Your doctor may also suggest some lifestyle changes such as figuring out a routine and sticking to it, exercising, reading self-help books, talk therapy, and so on. Next, they may refer you to a specialist if necessary. They may also ask you to follow up for more appointments if needed.
Depression can be a difficult disorder to deal with on your own, and you must seek help from a doctor rather than self-medicating or finding alternate ways to feel better. Speak up about your condition, do not suffer quietly. That is the first step to getting and feeling better. While the stigma associated with the disease has made it harder to seek support, you should prioritize your mental health and ask for help when needed.
Which doctor helps with depression?
You can talk to your primary care doctor who can screen for depression and may prescribe antidepressants. They may provide a referral for a psychiatrist.
A lot of people may talk to a Psychiatrist directly. A psychiatrist is a medical doctor trained to diagnose and treat mental health disorders.
Who to talk to when you are depressed?
Mental Health America suggests the following avenues to get support:
Friends and family: You can start with a trusted and supportive friend or a family member. You can feel very relieved by opening up to the people closest to you.
Professionals: Professionals such as doctors, therapists, or counselors are trained to diagnose mental health issues and provide support. If you already see a doctor, that can be a great place to start.
Support groups: There are several people who have experienced what you are experiencing and they can provide support. Support groups can meet in person or online.
How to talk to my doctor about postpartum depression?
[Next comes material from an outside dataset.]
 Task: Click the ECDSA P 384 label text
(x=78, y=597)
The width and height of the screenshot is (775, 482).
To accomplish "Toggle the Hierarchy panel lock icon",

Reach out to the doctor or provider you are most comfortable with and feel like you can trust – a Family doctor, Obstetrician, Psychiatrist, or Midwife. Don’t wait to let the provider know how you are feeling. Let your provider know as soon as you become worried about the way you are feeling.
Can you talk to your family doctor about depression?
Yes! Primary care physicians and family doctors are trained to treat the entire patient – your physical health as well as mental and emotional health. So, a family doctor or primary care is a great place to start. They may refer you to a mental health expert.